ATTINGER a étudié au long de sa carrière scientifique, la forme et la déformation des gouttes d’encre issues de jets d’encre, l’évaporation de gouttelettes sur une surface solide, et même l’identification de tâches de vin à l’aide d’algorithmes complexes de reconnaissance de formes. Son domaine d’expertise couvre les micro- fluides multiphases, qui comprend l’étude de la dynamique des fluides, les transferts de chaleur et de masse.
A travers toutes ses expériences, ATTINGER présente un CV de choix.
J’ai développé une compétence unique dans la dynamique des fluides, la génèse des gouttes, leur déplacement dans l’air, leur impact et leur séchage sur surface. J’observe tous ces phénomènes et tente de les expliquer.
En un mois, ATTINGER a rassemblé une jolie brochette d’éminents scientifiques :
- Shih Fu CHANG, professeur d’électrotechnique et d’informatique et vice-doyen de l’Université de Columbia, New-York
- Adam DONALDSON, professeur agrégé en génie chimique, spécialisé dans l’analyse numérique de la dynamique des fluides à l’Université Dalhousie d’Halifax,Canada
- Craig MOORE, agent détective appartenant à la Police Régionale de l’Ontario, morpho-analyste des traces de sang.
- Howard STONE, professeur de génie mécanique et d’aérospatial à l’Université de Princeton.
Cette équipe s’est rassemblée afin d’analyser les phénomènes physiques qui se jouent lors de l’impact et le séchage de gouttes de sang. Elle ambitionne également la mise au point d’appareils portatifs permettant aux techniciens de scène de crime d’analyser et d’interpréter les tâches de sang.
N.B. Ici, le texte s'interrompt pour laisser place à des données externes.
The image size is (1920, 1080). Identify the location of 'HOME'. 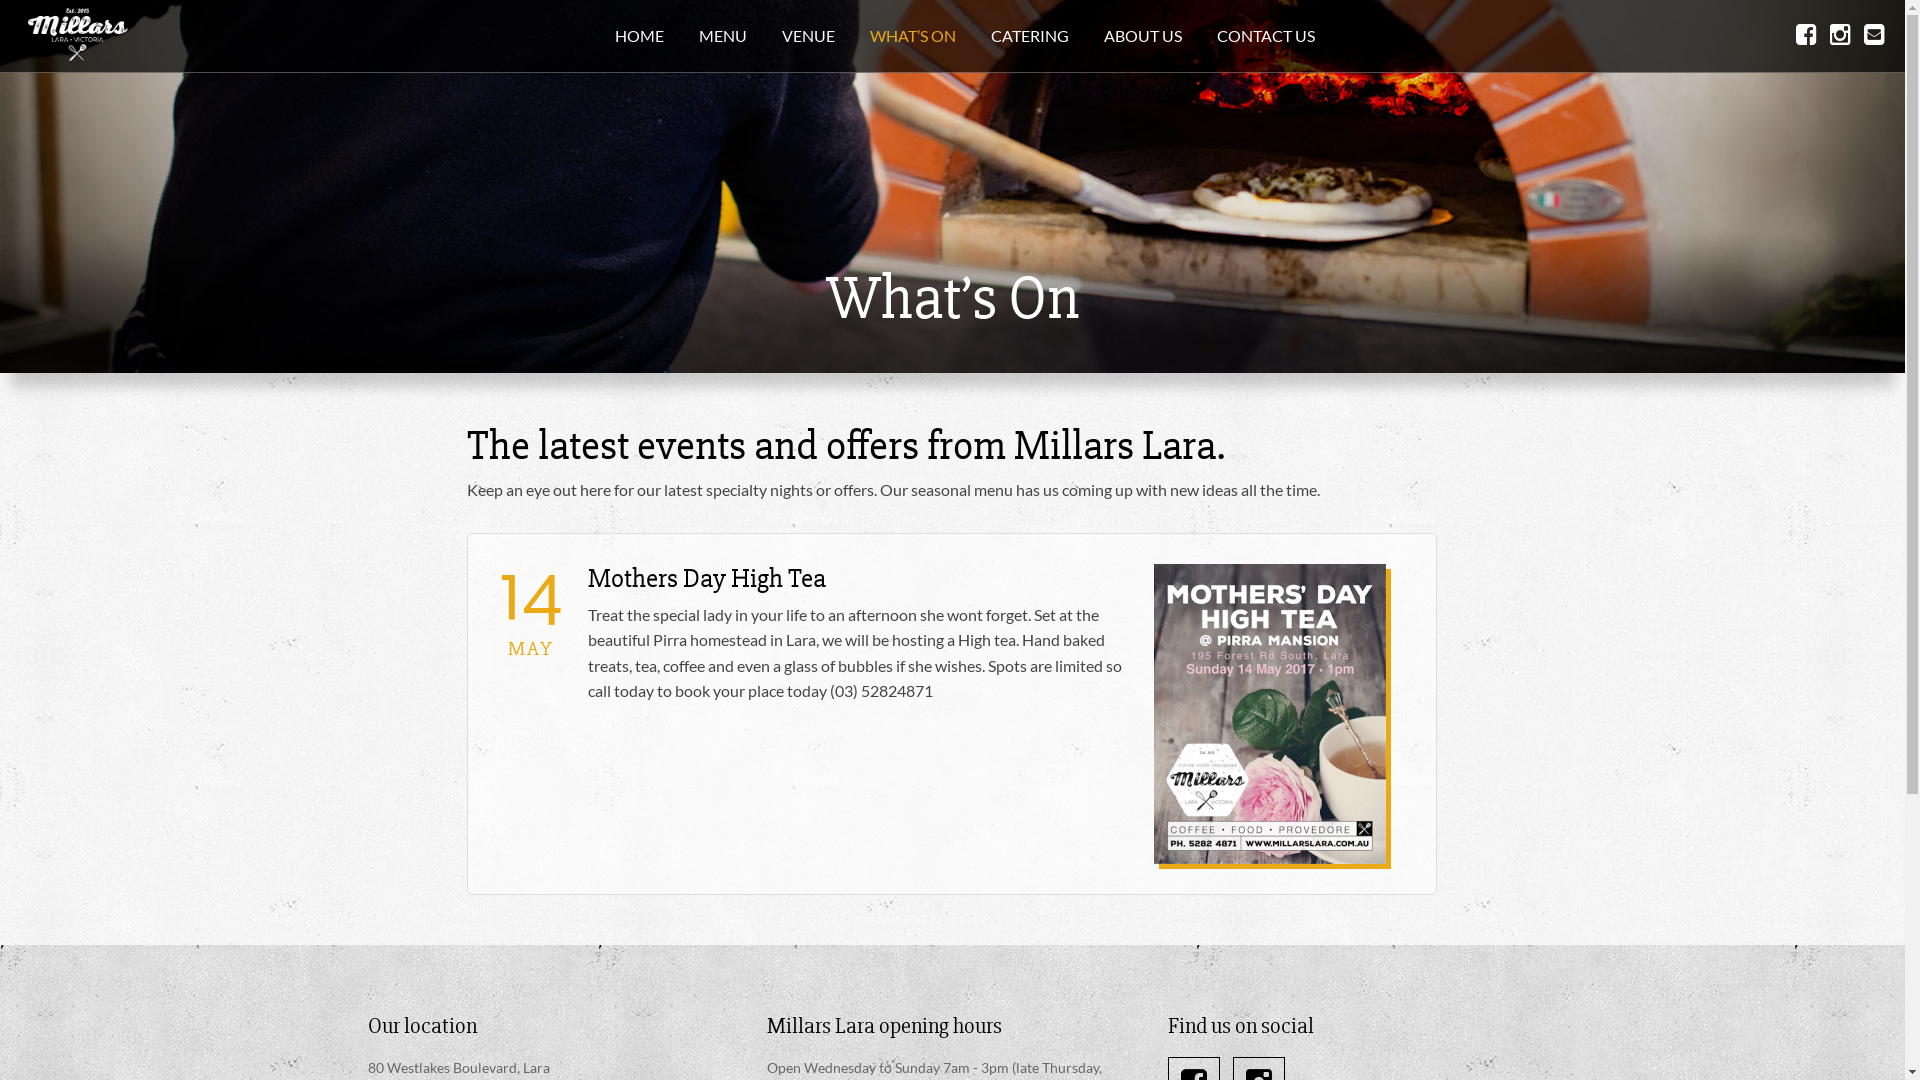
(638, 35).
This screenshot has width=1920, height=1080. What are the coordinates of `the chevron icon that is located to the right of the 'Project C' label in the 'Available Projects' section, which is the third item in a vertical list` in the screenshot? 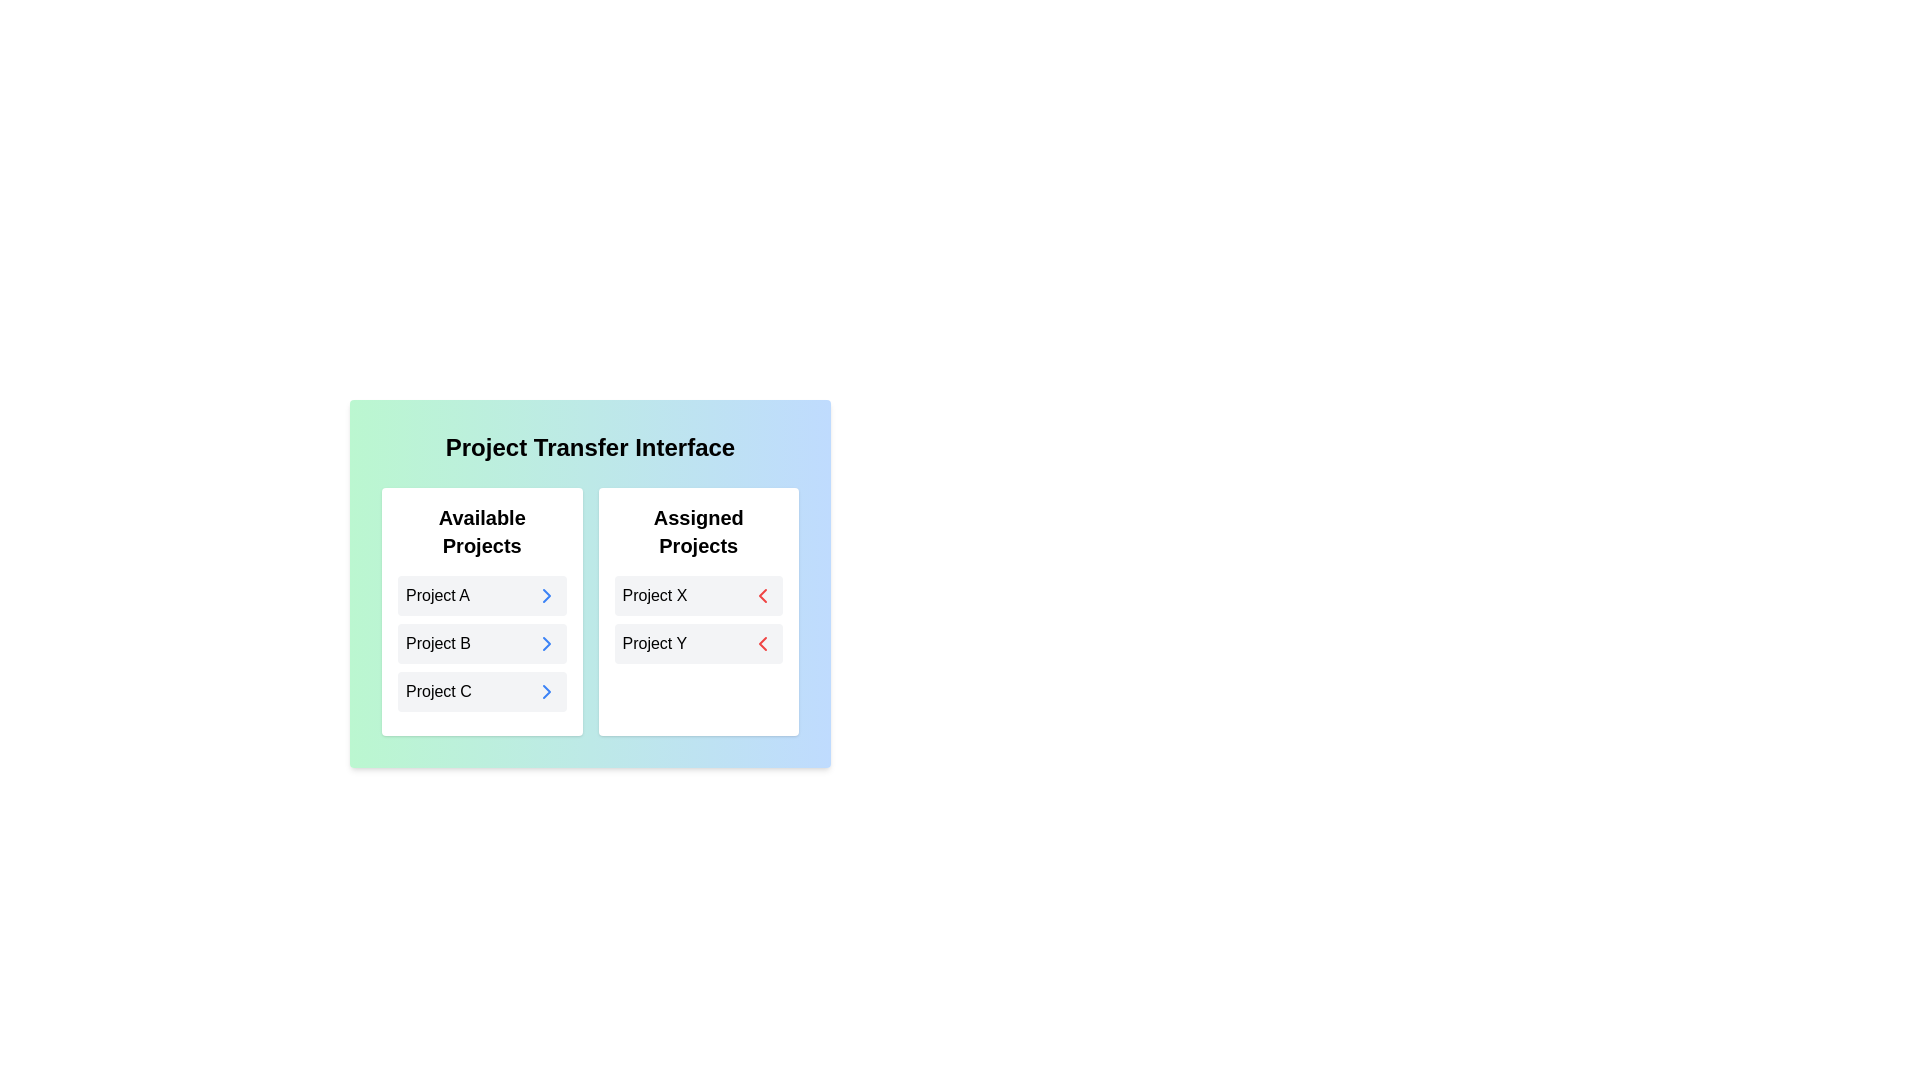 It's located at (546, 690).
Le but de nos recherches est de rendre la science forensique davantage basée sur les principes de la dynamique des fluides,
explique ATTINGER.
Le sang : un fluide comme les autres ?
A l’intérieur du laboratoire, on peut voir une goutte de sang de cheval perler à l’extrémité d’un tube très fin. Sous l’action d’un bouton cette goutte est atomisée dans un spray qui projette des gouttelettes à travers les airs, puis se déposent sur une feuille de papier blanc. Une caméra ultrarapide pouvant capturer jusqu’à 100 000 images par seconde enregistre le processus.
Les gouttelettes qui se sont déposées sur le papier ont formé des tâches qui sont alors analysées afin de comprendre la trajectoire des gouttelettes dans les airs.
Reconstruire la trajectoire courbe des gouttelettes est un véritable défi,
commente ATTINGER
Cela fait 25 ans que ce problème a été abordé. C’est très compliqué. Personne n’a encore trouvé la solution.
L’équipe de chercheurs a construit un plus gros instrument qui fera claquer un piston dans une tâche de sang, afin d’obtenir des éclaboussures. Les données générées par cet instrument aideront à la compréhension des tâches de sang issues de coups.
Ces scientifiques travaillent également à l’élaboration d’un appareil de mesures en 3D pouvant mesurer l’épaisseur d’une tâche de sang, ce qui aiderait les enquêteurs à établir d’une façon plus précise le point d’origine du sang en estimant la vélocité de l’impact.
J’ai toujours voulu démonter aux gens à quel point les ingénieurs peuvent les aider dans leur vie et contribuer à l’amélioration de la société. J’ai toujours essayé de trouver des projets qui étaient utiles à la communauté. Je pense que les ingénieurs peuvent largement contribuer à faire de ce monde un lieu meilleur.